A convivialidade, portanto, depende da sociabilidade, entendida como a capacidade humana de estabelecer laços sociais. Por sua vez, por pressupor uma interação ativa entre sujeitos, a convivialidade estabelece momentos facilitadores da socialização, processo de aprendizagem das regras sociais de um determinado grupo. Os momentos de comensalidade e de convivialidade, por consequência, podem se constituir como oportunidades para o compartilhamento de alimentos e rituais permeados de significado, que remetem ao comer simbólico e permitem o fortalecimento de laços identitários e de pertencimento a um grupo. Verifica-se, a partir dos argumentos apresentados neste artigo, que a comensalidade está presente no processo de admissão e acolhimento da hospitalidade e no processo de pertencimento da convivialidade relacionada aos papéis de socialização, sociabilidade e identidade cultural.

CONCLUSÃO

As práticas alimentares e de comensalidade são construídas a partir de um contexto cultural mais amplo e, portanto, se constituem em uma forma privilegiada de leitura de um grupo ou sociedade.
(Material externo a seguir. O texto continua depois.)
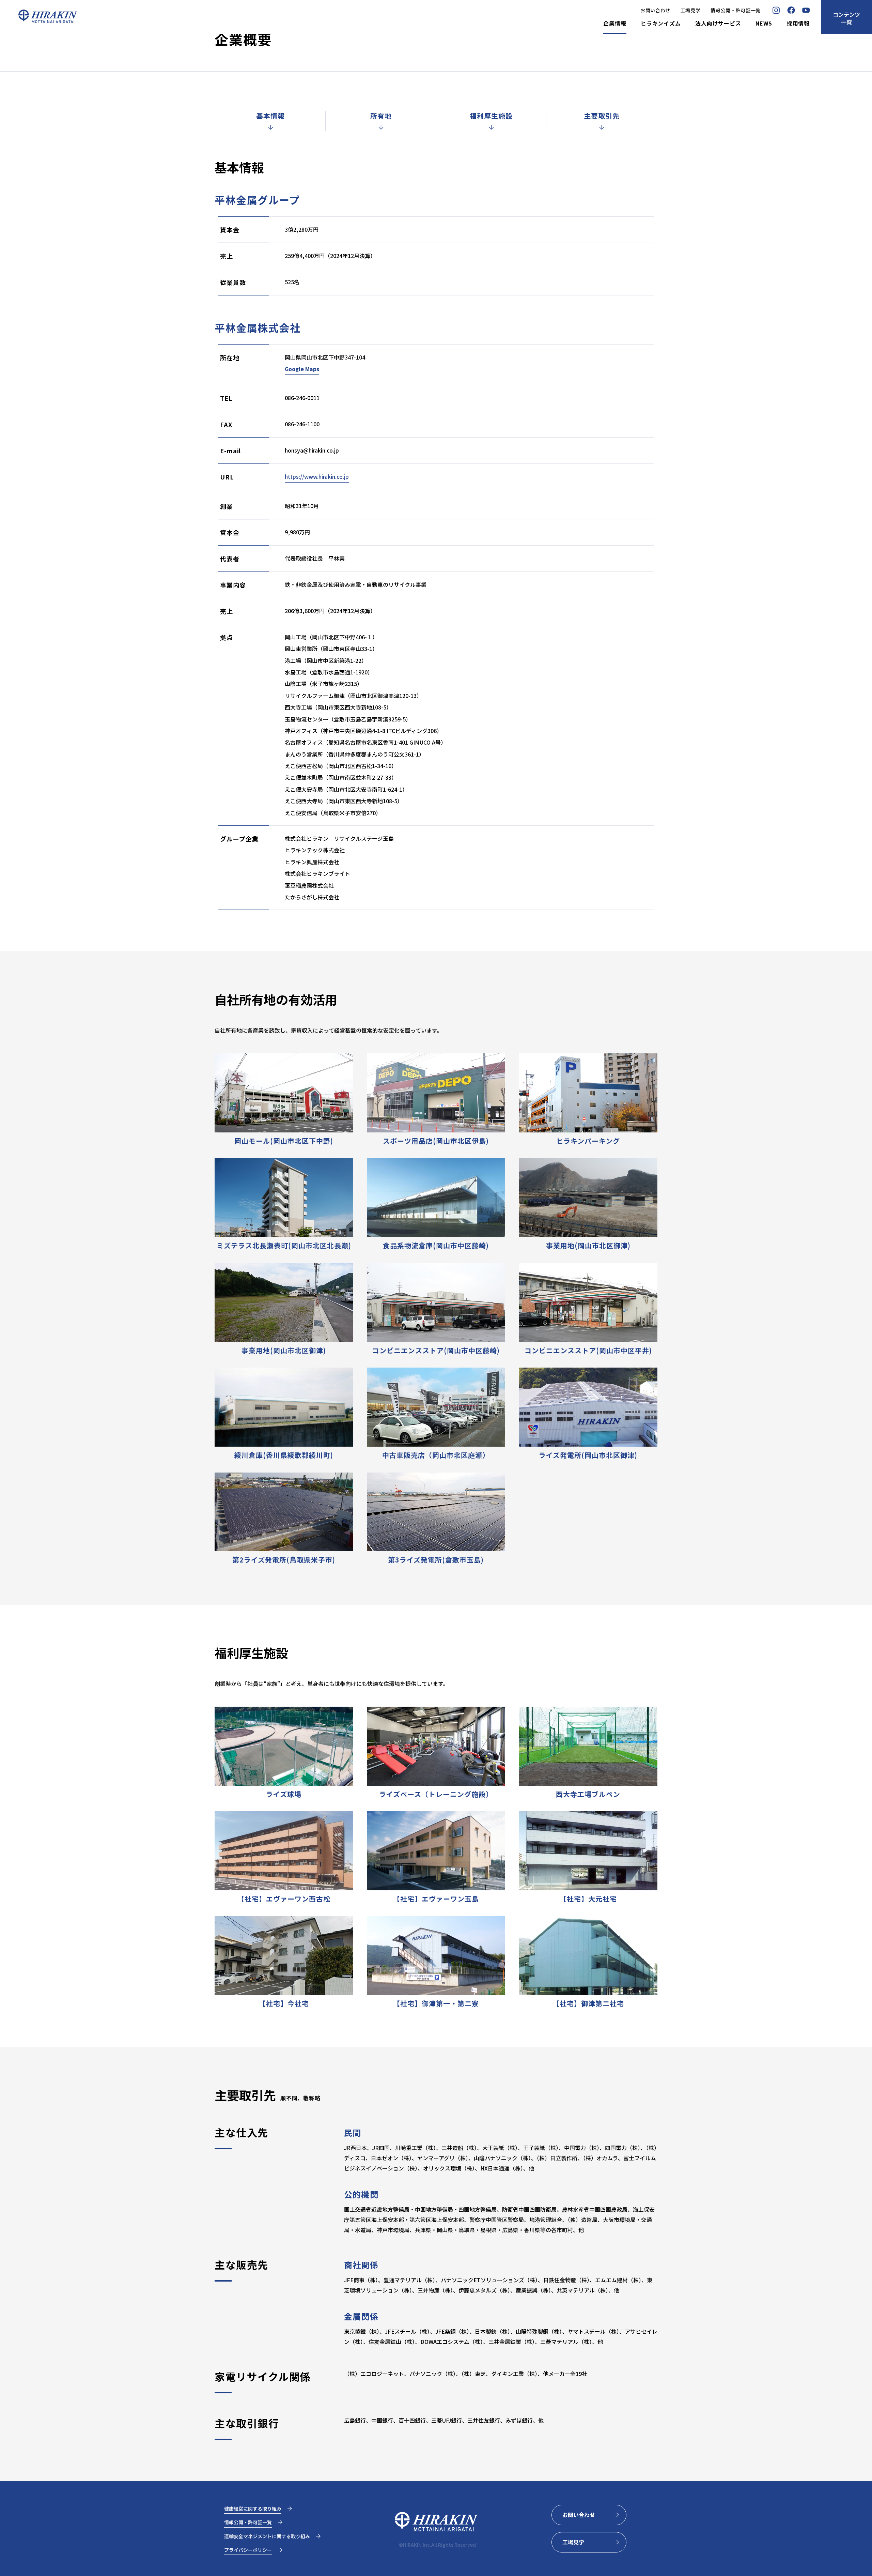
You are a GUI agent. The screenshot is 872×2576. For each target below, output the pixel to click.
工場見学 (691, 10)
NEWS (764, 23)
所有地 (381, 116)
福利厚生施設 (491, 116)
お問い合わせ (655, 10)
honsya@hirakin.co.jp (312, 450)
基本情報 (270, 116)
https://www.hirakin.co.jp (317, 476)
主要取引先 (602, 116)
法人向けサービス (718, 23)
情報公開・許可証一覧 (736, 10)
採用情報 (798, 23)
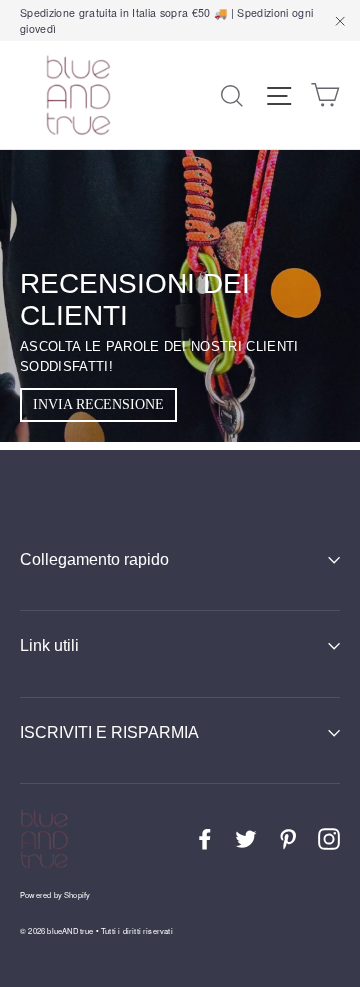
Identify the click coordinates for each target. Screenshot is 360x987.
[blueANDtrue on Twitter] (246, 839)
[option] (180, 296)
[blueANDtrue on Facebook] (205, 839)
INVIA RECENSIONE (98, 404)
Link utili (49, 645)
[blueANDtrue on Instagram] (329, 839)
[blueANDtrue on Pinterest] (288, 839)
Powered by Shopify (55, 894)
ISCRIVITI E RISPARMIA (109, 732)
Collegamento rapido (94, 559)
Mais do que o ato mecânico de compartilhamento de um alimento ou refeição, é a compreensão das relações sociais que envolvem esta partilha – bem como de seus aspectos reguladores – que permite uma melhor compreensão da complexidade da comensalidade. Parte desta complexidade reside no fato da comensalidade desempenhar um papel de fomentador das relações sociais. Um convite à mesa integra o indivíduo a um grupo e cria uma proximidade, mesmo que temporária, que pode ser convertida em um vínculo mais duradouro. Este papel de sociabilização da comensalidade é também fundamental para outro papel relevante, o de socialização. Nas refeições compartilhadas aprende-se regras de comportamento que remetem não apenas às boas maneiras ou cuidados com a higiene, mas também à hierarquia social e aos comportamentos que são aceitáveis ou não em relação aos outros indivíduos.
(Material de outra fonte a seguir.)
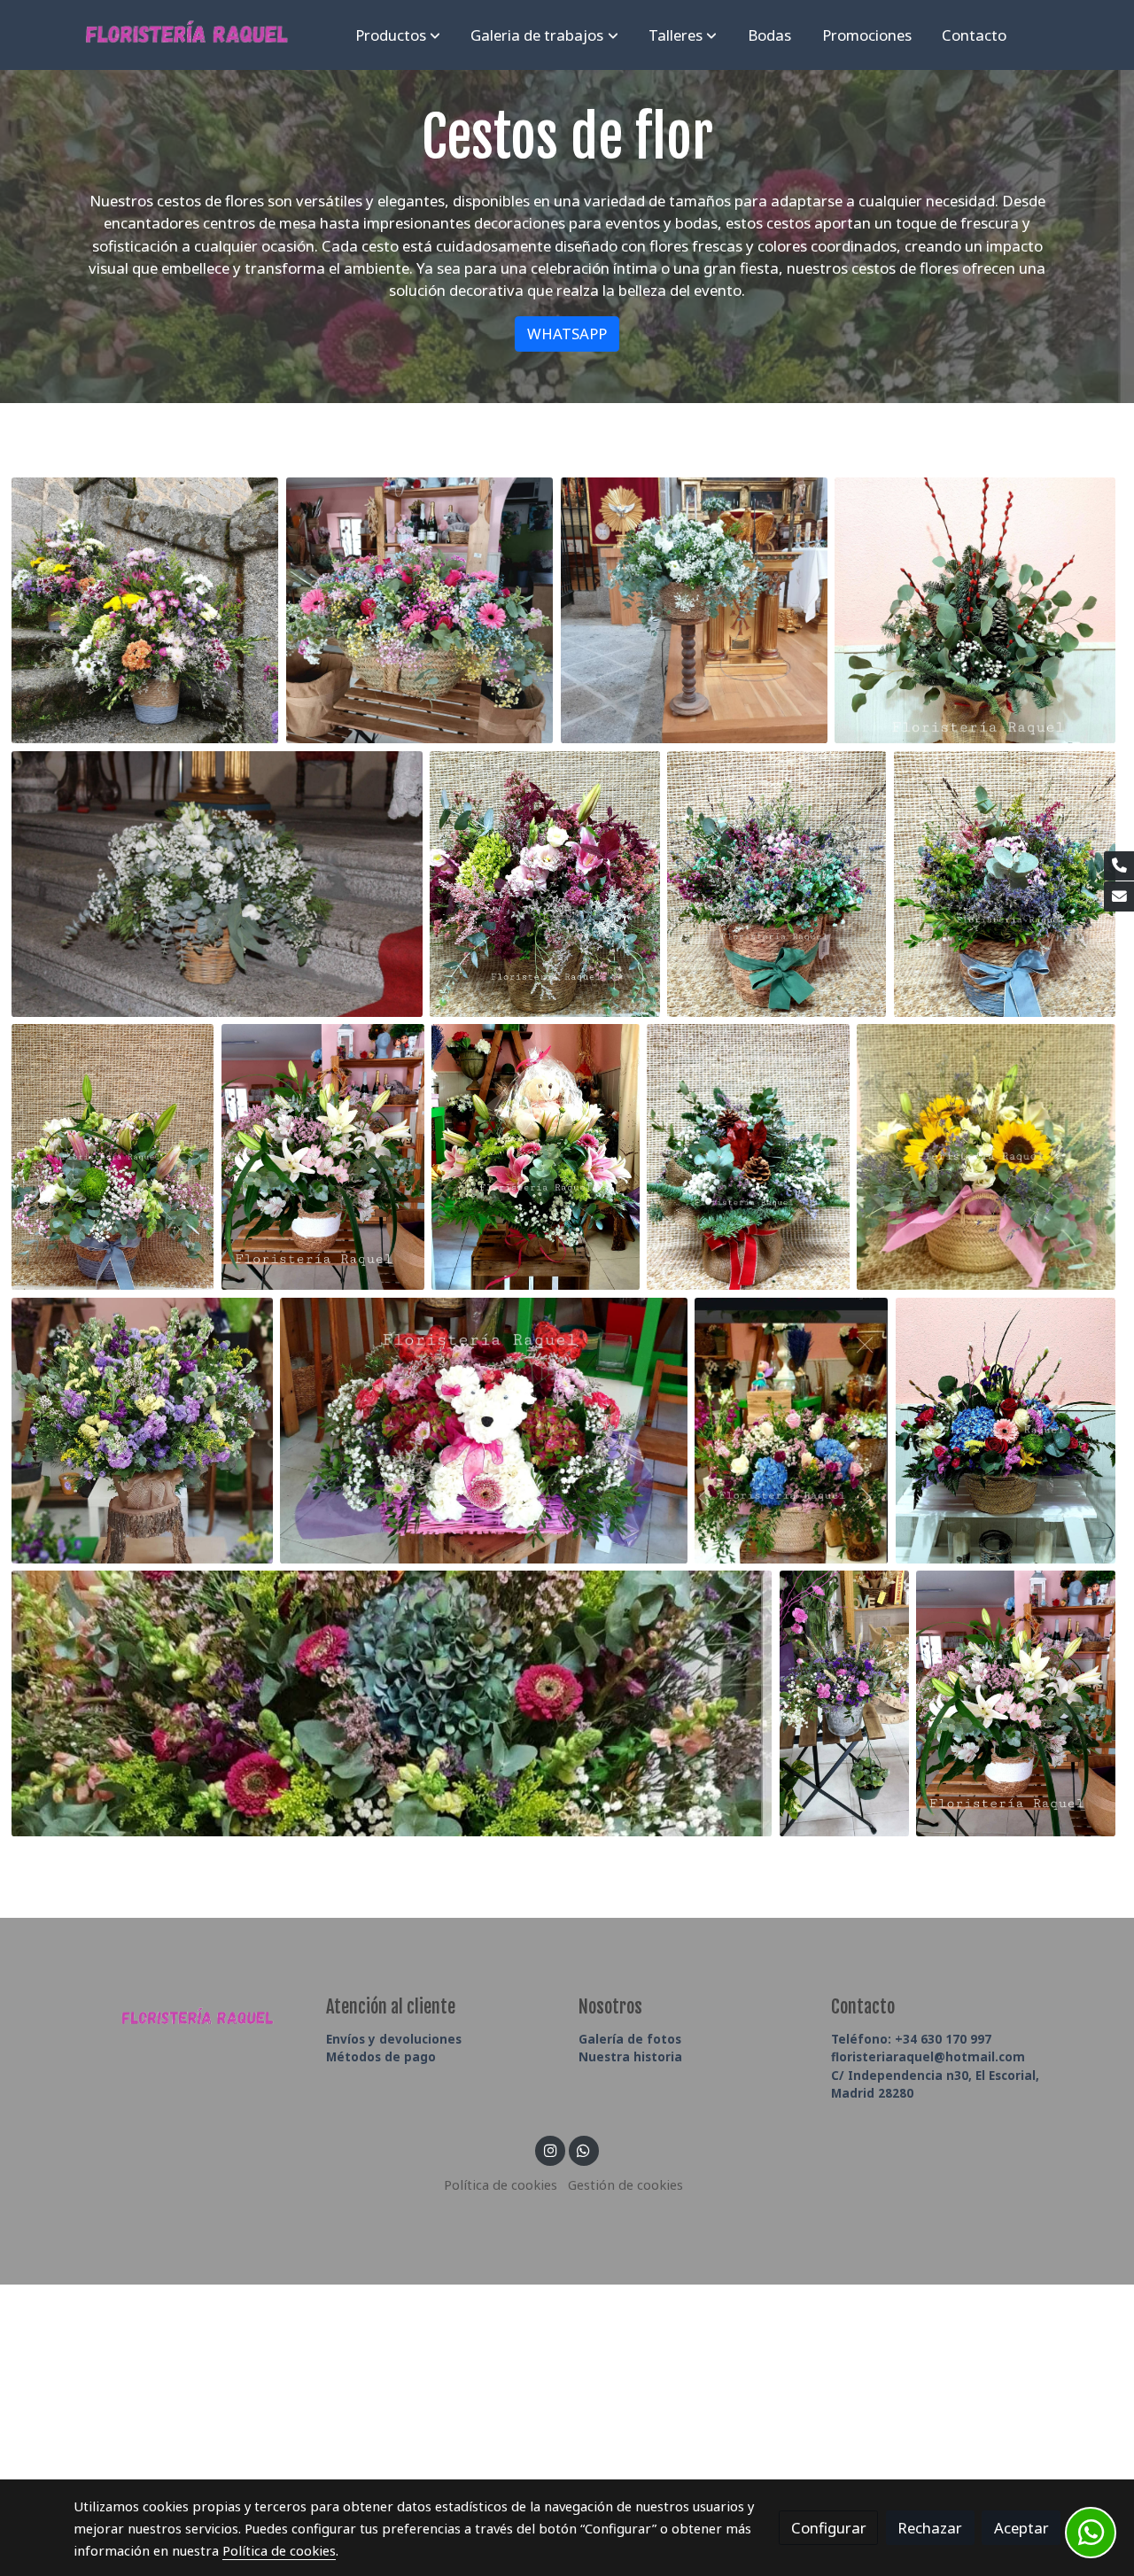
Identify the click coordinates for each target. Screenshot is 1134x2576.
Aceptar (1021, 2528)
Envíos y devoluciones (394, 2039)
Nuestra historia (630, 2057)
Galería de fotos (630, 2039)
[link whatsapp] (584, 2149)
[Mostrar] (145, 610)
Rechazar (929, 2528)
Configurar (828, 2528)
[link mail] (1119, 896)
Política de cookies (500, 2184)
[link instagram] (550, 2149)
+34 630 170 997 (911, 2039)
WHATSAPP (567, 333)
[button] (397, 34)
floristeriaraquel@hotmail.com (928, 2057)
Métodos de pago (381, 2057)
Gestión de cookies (625, 2184)
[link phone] (1119, 866)
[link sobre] (188, 2014)
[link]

Por manifestar-se de forma cotidiana, mas também celebrativa, conectando pessoas em refeições diárias ou em acontecimentos dedicados à comemoração de datas e situações percebidas como especiais, a comensalidade também desempenha um papel fundamental na construção e manifestação de identidades culturais. As regras assimiladas a partir da socialização e as redes de relacionamento construídas a partir da sociabilidade contribuem diretamente para a construção de uma noção de quem se é e à qual grupo se pertence, ao ponto de serem desenvolvidas práticas de comensalidade específicas para determinadas circunstâncias e situações que sejam capazes de reforçar ainda mais os laços entre os comensais.
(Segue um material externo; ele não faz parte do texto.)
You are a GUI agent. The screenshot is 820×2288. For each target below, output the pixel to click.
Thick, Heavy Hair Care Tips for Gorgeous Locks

Uma vez que a hospitalidade é uma maneira de viver em conjunto, uma forma de se instaurar uma relação interpessoal, constituída por ritos e regras que variam de acordo com o grupo social em que se está inserido, a manifestação da comensalidade nas relações de hospitalidade pode ser considerada um dos pilares dos rituais de admissão e acolhimento. O valor simbólico do compartilhamento da comida oferecida proporciona a instauração de um vínculo, e quando convidado à mesa, o hóspede deve saber aceitar a dádiva concedida e agir de acordo com as regras implícitas do anfitrião ou grupo social para que não ocorra a recusa deste vínculo. Quando já admitido e pertencendo ao grupo a comensalidade não apenas reforça o vínculo estabelecido, mas também demonstra a dinâmica social deste.

Nota-se que momentos de hospitalidade e convivialidade podem se alternar e coexistir em vários cenários e os papéis desempenhados pela comensalidade, como a sociabilização, a socialização e o seu caráter identitário estão presentes tanto na cena hospitaleira como entre convivas. Desta forma, o papel do partilhar a mesa fica evidenciado. Conclui-se que entender as mudanças das práticas de comensalidade ajuda a compreender em parte as mudanças sociais que ocorrem hoje em um contexto social mais amplo, e ressalta-se que discutir os conceitos de hospitalidade, de convivialidade e sua relação com a comensalidade é uma possibilidade de enriquecer a compreensão das práticas contemporâneas de comensalidade em transição fomentando mais estudos nessas áreas.